--- START ---
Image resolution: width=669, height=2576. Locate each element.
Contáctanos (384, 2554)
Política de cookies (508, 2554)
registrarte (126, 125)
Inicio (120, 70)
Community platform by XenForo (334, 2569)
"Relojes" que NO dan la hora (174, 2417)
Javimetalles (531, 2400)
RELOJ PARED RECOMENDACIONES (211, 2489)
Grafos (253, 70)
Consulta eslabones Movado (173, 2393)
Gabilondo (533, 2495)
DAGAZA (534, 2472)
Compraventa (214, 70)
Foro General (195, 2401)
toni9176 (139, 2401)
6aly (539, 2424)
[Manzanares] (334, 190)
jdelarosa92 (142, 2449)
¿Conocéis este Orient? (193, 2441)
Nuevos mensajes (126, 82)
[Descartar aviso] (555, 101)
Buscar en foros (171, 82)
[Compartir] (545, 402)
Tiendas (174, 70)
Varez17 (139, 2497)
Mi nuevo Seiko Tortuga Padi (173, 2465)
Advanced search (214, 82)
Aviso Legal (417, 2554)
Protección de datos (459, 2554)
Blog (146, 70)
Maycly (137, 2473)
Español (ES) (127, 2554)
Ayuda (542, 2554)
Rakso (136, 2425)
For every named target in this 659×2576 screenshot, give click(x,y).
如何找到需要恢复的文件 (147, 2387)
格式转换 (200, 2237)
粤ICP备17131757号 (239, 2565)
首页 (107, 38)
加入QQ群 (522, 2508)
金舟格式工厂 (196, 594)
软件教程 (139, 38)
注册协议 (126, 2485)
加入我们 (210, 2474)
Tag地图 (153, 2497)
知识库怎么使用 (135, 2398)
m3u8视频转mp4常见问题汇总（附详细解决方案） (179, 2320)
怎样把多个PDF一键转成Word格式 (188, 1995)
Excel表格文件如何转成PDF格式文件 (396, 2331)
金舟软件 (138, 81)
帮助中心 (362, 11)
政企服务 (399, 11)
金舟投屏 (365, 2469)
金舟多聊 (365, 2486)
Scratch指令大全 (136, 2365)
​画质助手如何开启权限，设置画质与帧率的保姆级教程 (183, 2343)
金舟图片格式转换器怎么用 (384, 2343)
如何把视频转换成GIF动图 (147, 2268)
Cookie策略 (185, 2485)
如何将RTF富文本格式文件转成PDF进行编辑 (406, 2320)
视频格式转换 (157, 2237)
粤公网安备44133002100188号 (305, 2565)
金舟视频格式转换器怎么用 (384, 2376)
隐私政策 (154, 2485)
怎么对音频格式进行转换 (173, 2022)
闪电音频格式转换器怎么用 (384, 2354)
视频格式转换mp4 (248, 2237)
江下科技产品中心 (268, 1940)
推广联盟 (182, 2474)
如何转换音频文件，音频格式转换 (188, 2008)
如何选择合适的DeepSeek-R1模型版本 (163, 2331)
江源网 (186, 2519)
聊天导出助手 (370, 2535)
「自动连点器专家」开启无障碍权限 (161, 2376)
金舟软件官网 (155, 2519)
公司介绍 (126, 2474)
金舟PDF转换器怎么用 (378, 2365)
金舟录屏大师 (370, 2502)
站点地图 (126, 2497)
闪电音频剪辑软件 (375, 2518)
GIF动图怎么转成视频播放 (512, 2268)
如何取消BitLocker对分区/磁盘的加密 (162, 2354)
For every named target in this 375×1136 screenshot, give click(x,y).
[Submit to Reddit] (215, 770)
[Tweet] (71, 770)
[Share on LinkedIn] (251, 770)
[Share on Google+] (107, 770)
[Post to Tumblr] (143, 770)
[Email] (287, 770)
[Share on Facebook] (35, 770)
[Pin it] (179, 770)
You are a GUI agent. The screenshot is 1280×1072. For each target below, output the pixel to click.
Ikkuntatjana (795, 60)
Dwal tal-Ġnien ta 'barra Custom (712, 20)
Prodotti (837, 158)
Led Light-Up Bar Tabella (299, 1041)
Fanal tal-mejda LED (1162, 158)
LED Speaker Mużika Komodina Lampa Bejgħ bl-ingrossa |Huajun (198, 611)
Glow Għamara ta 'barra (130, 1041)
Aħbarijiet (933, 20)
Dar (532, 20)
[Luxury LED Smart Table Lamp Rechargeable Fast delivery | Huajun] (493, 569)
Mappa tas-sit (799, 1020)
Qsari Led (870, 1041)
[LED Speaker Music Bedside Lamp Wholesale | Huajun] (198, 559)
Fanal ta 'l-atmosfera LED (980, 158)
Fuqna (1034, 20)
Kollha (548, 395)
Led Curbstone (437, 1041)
--- END ---
* _The problem_
Nothing is to be left out when the listing is copied, and every line must match exactly.

* _Task result_
Image resolution: width=669, height=2576. Locate each element.
Contáctanos (384, 2554)
Política de cookies (508, 2554)
registrarte (126, 125)
Inicio (120, 70)
Community platform by XenForo (334, 2569)
"Relojes" que NO dan la hora (174, 2417)
Javimetalles (531, 2400)
RELOJ PARED RECOMENDACIONES (211, 2489)
Grafos (253, 70)
Consulta eslabones Movado (173, 2393)
Gabilondo (533, 2495)
DAGAZA (534, 2472)
Compraventa (214, 70)
Foro General (195, 2401)
toni9176 (139, 2401)
6aly (539, 2424)
[Manzanares] (334, 190)
jdelarosa92 (142, 2449)
¿Conocéis este Orient? (193, 2441)
Nuevos mensajes (126, 82)
[Descartar aviso] (555, 101)
Buscar en foros (171, 82)
[Compartir] (545, 402)
Tiendas (174, 70)
Varez17 (139, 2497)
Mi nuevo Seiko Tortuga Padi (173, 2465)
Advanced search (214, 82)
Aviso Legal (417, 2554)
Protección de datos (459, 2554)
Blog (146, 70)
Maycly (137, 2473)
Español (ES) (127, 2554)
Ayuda (542, 2554)
Rakso (136, 2425)
For every named target in this 659×2576 screenshot, give click(x,y).
如何找到需要恢复的文件 (147, 2387)
格式转换 (200, 2237)
粤ICP备17131757号 (239, 2565)
首页 (107, 38)
加入QQ群 (522, 2508)
金舟格式工厂 (196, 594)
软件教程 (139, 38)
注册协议 (126, 2485)
加入我们 (210, 2474)
Tag地图 (153, 2497)
知识库怎么使用 (135, 2398)
m3u8视频转mp4常见问题汇总（附详细解决方案） (179, 2320)
怎样把多个PDF一键转成Word格式 (188, 1995)
Excel表格文件如何转成PDF格式文件 (396, 2331)
金舟软件 (138, 81)
帮助中心 (362, 11)
政企服务 (399, 11)
金舟投屏 (365, 2469)
金舟多聊 (365, 2486)
Scratch指令大全 (136, 2365)
​画质助手如何开启权限，设置画质与帧率的保姆级教程 (183, 2343)
金舟图片格式转换器怎么用 (384, 2343)
如何把视频转换成GIF动图 (147, 2268)
Cookie策略 (185, 2485)
如何将RTF富文本格式文件转成PDF进行编辑 (406, 2320)
视频格式转换 (157, 2237)
粤公网安备44133002100188号 (305, 2565)
金舟视频格式转换器怎么用 (384, 2376)
隐私政策 (154, 2485)
怎么对音频格式进行转换 (173, 2022)
闪电音频格式转换器怎么用 (384, 2354)
视频格式转换mp4 (248, 2237)
江下科技产品中心 (268, 1940)
推广联盟 (182, 2474)
如何转换音频文件，音频格式转换 (188, 2008)
如何选择合适的DeepSeek-R1模型版本 (163, 2331)
江源网 (186, 2519)
聊天导出助手 (370, 2535)
「自动连点器专家」开启无障碍权限 (161, 2376)
金舟软件官网 (155, 2519)
公司介绍 (126, 2474)
金舟PDF转换器怎么用 (378, 2365)
金舟录屏大师 (370, 2502)
站点地图 (126, 2497)
闪电音频剪辑软件 (375, 2518)
GIF动图怎么转成视频播放 (512, 2268)
如何取消BitLocker对分区/磁盘的加密 (162, 2354)
For every named target in this 375×1136 screenshot, give click(x,y).
[Submit to Reddit] (215, 770)
[Tweet] (71, 770)
[Share on LinkedIn] (251, 770)
[Share on Google+] (107, 770)
[Post to Tumblr] (143, 770)
[Email] (287, 770)
[Share on Facebook] (35, 770)
[Pin it] (179, 770)
You are a GUI agent. The screenshot is 1280×1072. For each target below, output the pixel to click.
Ikkuntatjana (795, 60)
Dwal tal-Ġnien ta 'barra Custom (712, 20)
Prodotti (837, 158)
Led Light-Up Bar Tabella (299, 1041)
Fanal tal-mejda LED (1162, 158)
LED Speaker Mużika Komodina Lampa Bejgħ bl-ingrossa |Huajun (198, 611)
Glow Għamara ta 'barra (130, 1041)
Aħbarijiet (933, 20)
Dar (532, 20)
[Luxury LED Smart Table Lamp Rechargeable Fast delivery | Huajun] (493, 569)
Mappa tas-sit (799, 1020)
Qsari Led (870, 1041)
[LED Speaker Music Bedside Lamp Wholesale | Huajun] (198, 559)
Fanal ta 'l-atmosfera LED (980, 158)
Fuqna (1034, 20)
Kollha (548, 395)
Led Curbstone (437, 1041)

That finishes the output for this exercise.